Hedef büyültmenin zamanıdır

Faruk Şüyün'ün bu haftaki konuğu; Altın Kitaplar’ın yöneticilerinden Batu Bozkurt

Abone ol

Bu haftanın konuğu, Altın Kitaplar’ın yöneticilerinden Batu Bozkurt. Altın Kitaplar, 50. yılını kutluyor. Yayınevi, 1959 yılında Aziz Bozkurt ve Fethi Ul tarafından kuruldu, kısa bir süre sonra Dr. Turhan Bozkurt da yönetime katıldı. İlk yayınları, Cronin’in "Mağlûp Olmayacaksın" romanıydı. Kitabın adı gibi, her geçen yıl gelişerek, büyüyerek bugünlere geldiler ve yayın portföyleri 5 bine ulaştı. Altın Kitaplar, geçtiğimiz günlerde "Da Vinci Şifresi" romanıyla bütün dünyada satış rekorları kıran Dan Brown’un da katıldığı bir yemek düzenledi 50. yıl için. Dan Brown’ın yeni kitabı "Kayıp Sembol" de o gün kitapçılara dağıtıldı. 50. yıl gecesi, Altın Kitaplar’ın adına yakışır kalitede ve güzellikte geçti. Yayınevinin bir aile olduğunu, yazarından çizerine, yöneticisinden çalışanına, iş ortağına herkes bir araya gelerek bir kez daha kanıtladı...

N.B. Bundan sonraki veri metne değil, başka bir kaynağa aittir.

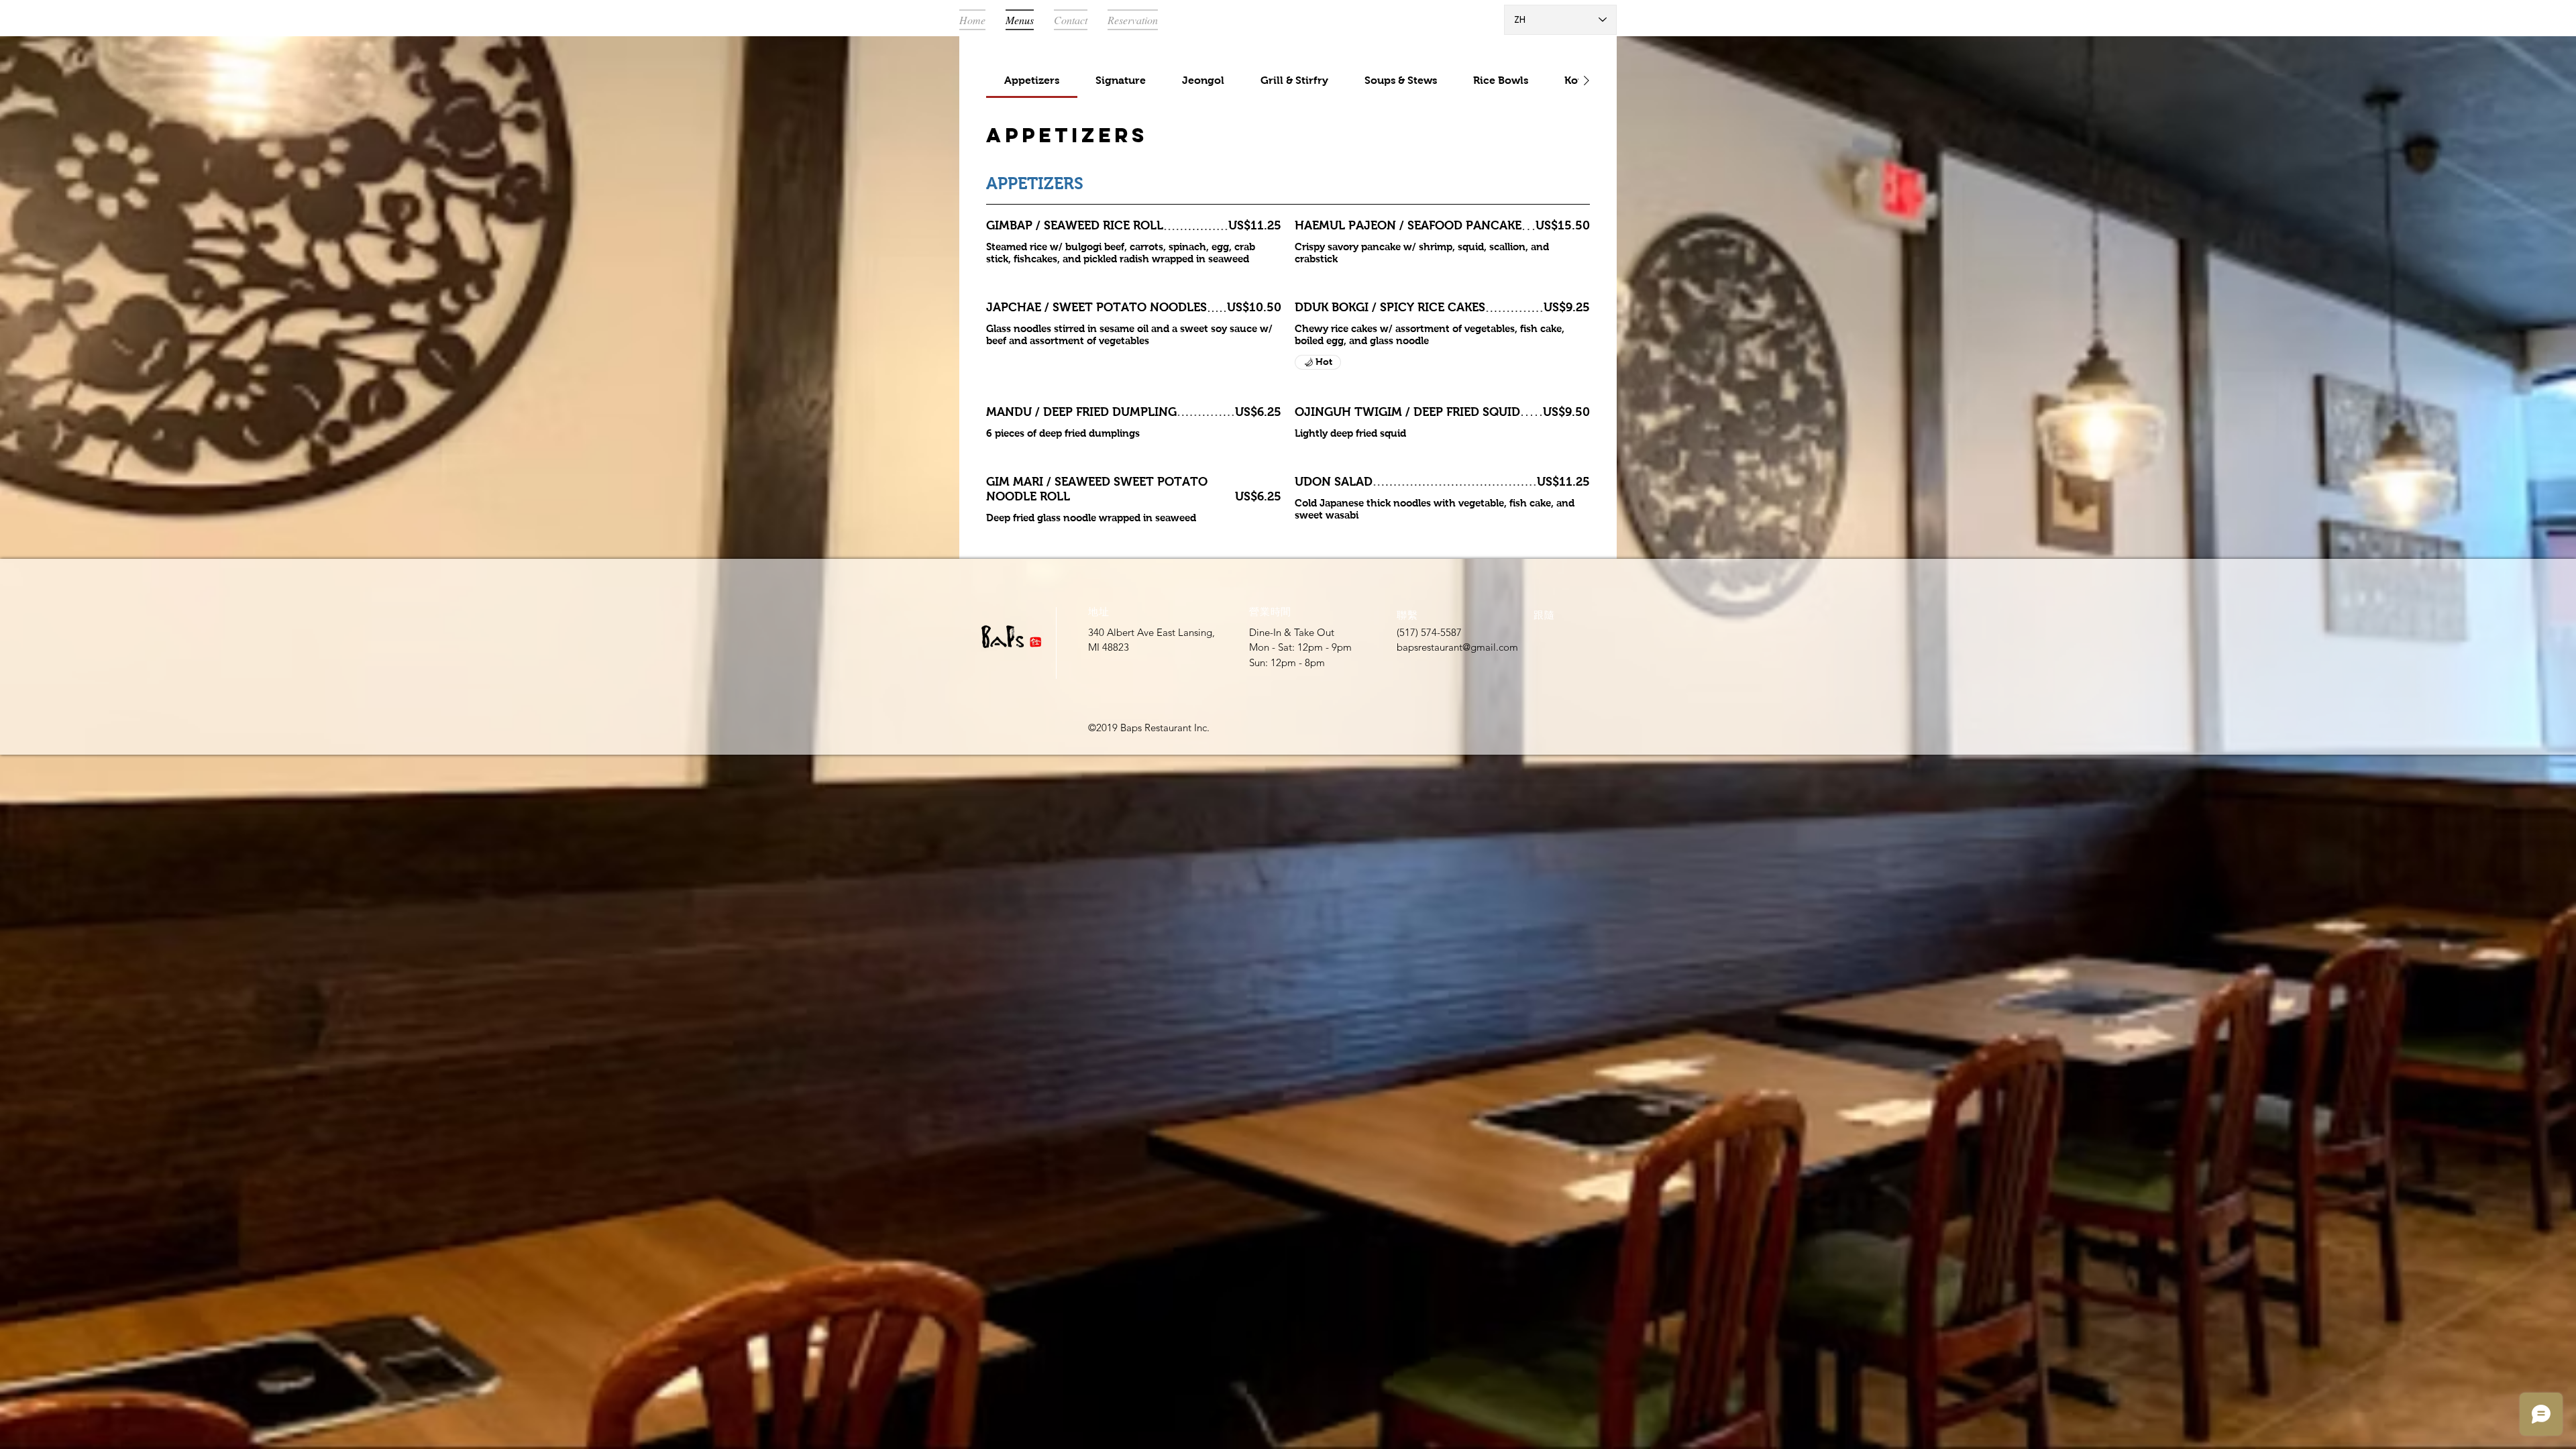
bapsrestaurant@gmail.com (1457, 647)
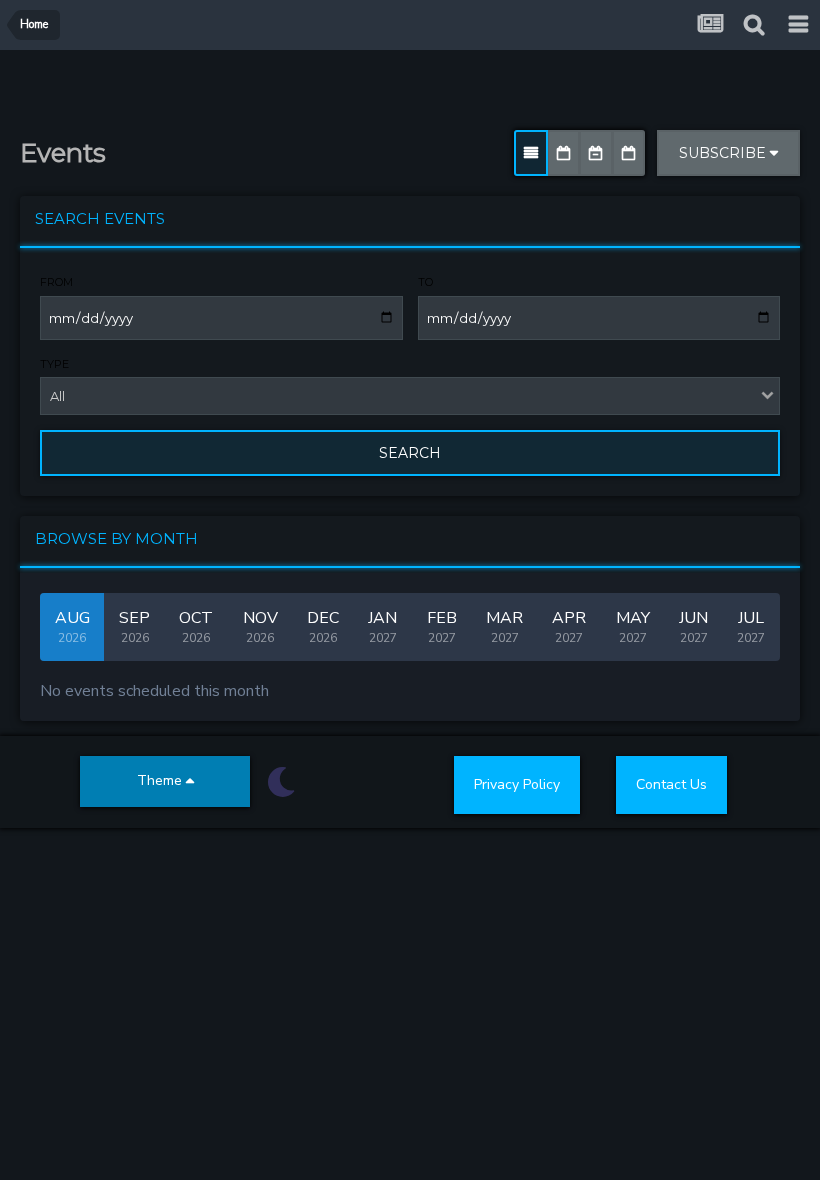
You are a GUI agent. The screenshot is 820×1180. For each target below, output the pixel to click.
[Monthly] (563, 153)
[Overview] (531, 153)
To (425, 282)
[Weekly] (596, 153)
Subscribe (724, 153)
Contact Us (671, 784)
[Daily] (628, 153)
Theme (161, 780)
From (56, 282)
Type (54, 364)
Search (410, 453)
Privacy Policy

"Sağolun bunları duymak yeter zaten. Bize en güzel geri dönüş."

50. yıl yemeğinin başarısı, yayıncılığın bir noktaya geldiğinin de kanıtı.

"Sektör olduğumuzu gösterdik yani…"

Kesinlikle. Sohbetimize, 50. yıla ilişkin düşüncelerinizden başlayalım isterseniz. Hatta hemen 50. yıl gecesiyle...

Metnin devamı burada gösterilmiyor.